Juan de Castro: That makes total sense. You don’t want to boil the ocean and say, okay, what’s any and every data point you might need but rather start with a use case. You mentioned the three of them, right? Identify what data points you need to support those across the market and then that schema or that record will grow over time as I would imagine you add new use cases and one of the things you touched on was the process. Obviously in such a complex environment, one of the complexities is you’ve agreed on the schema and the structure. Who’s the first actor in the chain that starts populating the first few fields? Because I guess that schema gets built up along the process, is that right?

Sheila Cameron: Completely. When you first have a quote, you certainly don’t know the various tax codes. The broker will not know what the tax codes will need to be for a particular risk that comes in. And that’s where the complexity tends to be, particularly around tax and regulatory. That’s what adds complexity to all of this. But we start slowly. We will build our way through the process in terms of building up the data. The complete CDR is not required until the very end of the process, at the point at which the risk is bound, which is necessary. At that point, from a contract certainty perspective, from the FDA’s viewpoint, they would expect all contracts to be certain at point of bind. But there is no way, as I said, at a point of quote, where you know what the tax code is going to be for your risk in a tiny proportion of your risk that is in some very small country somewhere very far away. And that’s fine, we will work our way through it. It is not until that point of finding that the data is required. We’re trying to encourage people to build it up as they go through. So one of the things that we define as digital processing is submitting a record through to the back office. So the back office being the joint venture, that what used to be called exchanging, and it’s been happened by DXC, they’re building a gateway for us. And what we want to be able to do is submit data to that gateway. And that’s what we’re defining as digital processing. Today, we simply in various and many formats, we submit a paper, word-based documents or contracts.
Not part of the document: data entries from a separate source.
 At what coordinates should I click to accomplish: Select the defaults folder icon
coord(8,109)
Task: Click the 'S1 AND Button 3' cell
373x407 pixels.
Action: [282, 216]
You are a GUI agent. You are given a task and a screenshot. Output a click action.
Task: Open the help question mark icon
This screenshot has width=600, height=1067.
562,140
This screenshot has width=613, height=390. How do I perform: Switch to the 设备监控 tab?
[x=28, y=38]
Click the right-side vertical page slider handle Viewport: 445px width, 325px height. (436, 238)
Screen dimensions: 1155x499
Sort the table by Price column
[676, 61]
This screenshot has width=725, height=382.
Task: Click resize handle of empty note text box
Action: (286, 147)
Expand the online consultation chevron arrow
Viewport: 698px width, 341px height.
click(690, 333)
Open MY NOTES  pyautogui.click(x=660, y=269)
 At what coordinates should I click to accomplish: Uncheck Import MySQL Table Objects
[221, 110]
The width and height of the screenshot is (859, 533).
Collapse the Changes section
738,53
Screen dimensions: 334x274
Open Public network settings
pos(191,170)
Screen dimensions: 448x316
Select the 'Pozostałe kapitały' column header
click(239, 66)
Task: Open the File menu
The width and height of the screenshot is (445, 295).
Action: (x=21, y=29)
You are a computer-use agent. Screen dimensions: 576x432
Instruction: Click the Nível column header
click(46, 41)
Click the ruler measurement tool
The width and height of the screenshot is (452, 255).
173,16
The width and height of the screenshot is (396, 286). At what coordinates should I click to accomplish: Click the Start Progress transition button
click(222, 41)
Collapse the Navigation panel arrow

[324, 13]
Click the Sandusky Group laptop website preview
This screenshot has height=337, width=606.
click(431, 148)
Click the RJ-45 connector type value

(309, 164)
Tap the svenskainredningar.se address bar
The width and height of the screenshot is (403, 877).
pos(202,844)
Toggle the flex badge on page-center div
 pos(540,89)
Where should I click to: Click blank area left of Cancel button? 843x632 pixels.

It’s not on paper anymore, generally tends to be scanned and submitted in, but you have to have people there to then crawl through that document to figure out where all of the data elements are. So what we want to get to is we submit a data record straight to that Gateway and it will need countless people sitting behind the front doors of DxE to figure that out and to figure out where the individual data items are. That’s where we want to get to.

Juan de Castro: I guess for those people listening who are not that familiar with the environment and they hear about the Gateway, they hear about placing platforms like PPL or white space. Can you give us a brief overview of how all that fits together with the common thread of that data record flowing through?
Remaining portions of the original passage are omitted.